# Association Between Fine Particulate Matter (PM2.5) and Severity of Acute Respiratory Infections Among Young US Children in the Major Cities in the United States: A Claims-based Cohort Study

**Authors:** Damien Foo, Annette K Regan, Seulkee Heo, Eric B Schneider, Joseph Canner, Yimeng Song, Michelle L Bell

PMC · DOI: 10.1093/ofid/ofaf442 · Open Forum Infectious Diseases · 2025-10-10

## TL;DR

This study finds that short-term exposure to fine particulate matter (PM2.5) increases the severity of respiratory infections in young children, with influenza vaccination potentially reducing this risk.

## Contribution

The study provides new evidence linking PM2.5 exposure to severe respiratory outcomes in children and highlights the protective role of influenza vaccination.

## Key findings

- Short-term PM2.5 exposure increases antiviral prescription claims by 11% among young children.
- Influenza-unvaccinated children show a 6% higher risk of ICU admission with PM2.5 exposure.
- Influenza vaccination may reduce the severity of PM2.5-related respiratory outcomes in children.

## Abstract

Acute respiratory infections (ARIs) are a leading cause of morbidity and mortality among children. Air pollution may play a role in the exacerbation of ARIs via inflammation, immunosuppression, and oxidative stress, yet this effect has been infrequently evaluated among children.

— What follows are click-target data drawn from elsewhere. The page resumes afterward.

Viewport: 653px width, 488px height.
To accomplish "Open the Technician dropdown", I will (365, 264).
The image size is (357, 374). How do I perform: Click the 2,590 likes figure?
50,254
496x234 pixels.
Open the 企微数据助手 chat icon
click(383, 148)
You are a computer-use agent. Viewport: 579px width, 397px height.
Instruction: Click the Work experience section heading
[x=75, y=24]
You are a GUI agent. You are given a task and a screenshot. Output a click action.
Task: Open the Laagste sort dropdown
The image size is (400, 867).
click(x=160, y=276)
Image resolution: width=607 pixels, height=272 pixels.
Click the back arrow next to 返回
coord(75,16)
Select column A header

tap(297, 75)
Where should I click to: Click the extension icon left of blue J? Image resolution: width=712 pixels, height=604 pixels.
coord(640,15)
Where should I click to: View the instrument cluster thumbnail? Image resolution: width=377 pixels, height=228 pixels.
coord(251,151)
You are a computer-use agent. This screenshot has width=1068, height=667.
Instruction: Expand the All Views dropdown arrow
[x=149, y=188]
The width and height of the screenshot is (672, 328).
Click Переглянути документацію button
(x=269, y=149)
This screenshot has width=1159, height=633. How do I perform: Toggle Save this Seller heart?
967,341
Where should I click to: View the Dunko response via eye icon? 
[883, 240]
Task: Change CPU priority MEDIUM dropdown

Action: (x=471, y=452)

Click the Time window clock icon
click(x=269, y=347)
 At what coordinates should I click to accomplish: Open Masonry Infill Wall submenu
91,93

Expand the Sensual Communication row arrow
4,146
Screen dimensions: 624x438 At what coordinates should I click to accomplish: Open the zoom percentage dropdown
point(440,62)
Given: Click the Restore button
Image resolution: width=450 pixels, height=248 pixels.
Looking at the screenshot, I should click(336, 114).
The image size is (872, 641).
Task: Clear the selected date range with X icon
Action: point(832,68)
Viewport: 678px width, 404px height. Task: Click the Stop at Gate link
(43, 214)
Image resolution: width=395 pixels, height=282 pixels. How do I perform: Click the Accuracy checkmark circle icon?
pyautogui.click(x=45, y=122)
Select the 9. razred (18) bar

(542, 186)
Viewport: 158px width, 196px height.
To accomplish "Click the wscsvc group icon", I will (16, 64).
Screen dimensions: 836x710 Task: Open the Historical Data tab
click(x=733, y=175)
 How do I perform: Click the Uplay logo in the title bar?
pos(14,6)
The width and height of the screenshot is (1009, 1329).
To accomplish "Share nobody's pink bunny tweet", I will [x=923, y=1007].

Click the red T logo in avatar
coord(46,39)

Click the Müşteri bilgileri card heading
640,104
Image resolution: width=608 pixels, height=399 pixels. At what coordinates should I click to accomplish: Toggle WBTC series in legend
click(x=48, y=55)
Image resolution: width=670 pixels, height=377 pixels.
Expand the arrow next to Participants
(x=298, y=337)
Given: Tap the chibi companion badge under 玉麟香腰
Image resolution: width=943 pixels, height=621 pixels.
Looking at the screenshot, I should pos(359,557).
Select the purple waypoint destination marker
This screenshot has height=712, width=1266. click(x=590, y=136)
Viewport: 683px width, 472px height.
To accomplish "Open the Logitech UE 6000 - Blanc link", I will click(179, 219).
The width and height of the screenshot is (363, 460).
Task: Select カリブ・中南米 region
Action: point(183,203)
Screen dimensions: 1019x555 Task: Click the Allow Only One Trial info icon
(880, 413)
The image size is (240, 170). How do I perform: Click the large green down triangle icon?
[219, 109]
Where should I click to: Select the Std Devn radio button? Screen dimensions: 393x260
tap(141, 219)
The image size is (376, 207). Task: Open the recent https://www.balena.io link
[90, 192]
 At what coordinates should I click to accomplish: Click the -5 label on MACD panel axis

Evaluate the impact of short-term exposure to fine particulate matter (PM2.5) to ARI severity among US children aged <5 years.

We analyzed data from a claims-based cohort of children included in a private health insurance plan (Merative™ MarketScan® Commercial Claims and Encounters database) who were diagnosed with an ARI between January 2018 and March 2020. We use daily monitored PM2.5 concentrations at the metropolitan statistical area level to estimate the short-term weekly PM2.5 exposure. We evaluated the association between short-term PM2.5 exposure and the risk of prescription claim for antiviral medication, hospital admissions and readmissions for an ARI, intensive care unit (ICU) admission for an ARI, mechanical ventilation, and length of stay among hospital-admitted and ICU-admitted children using generalized linear models.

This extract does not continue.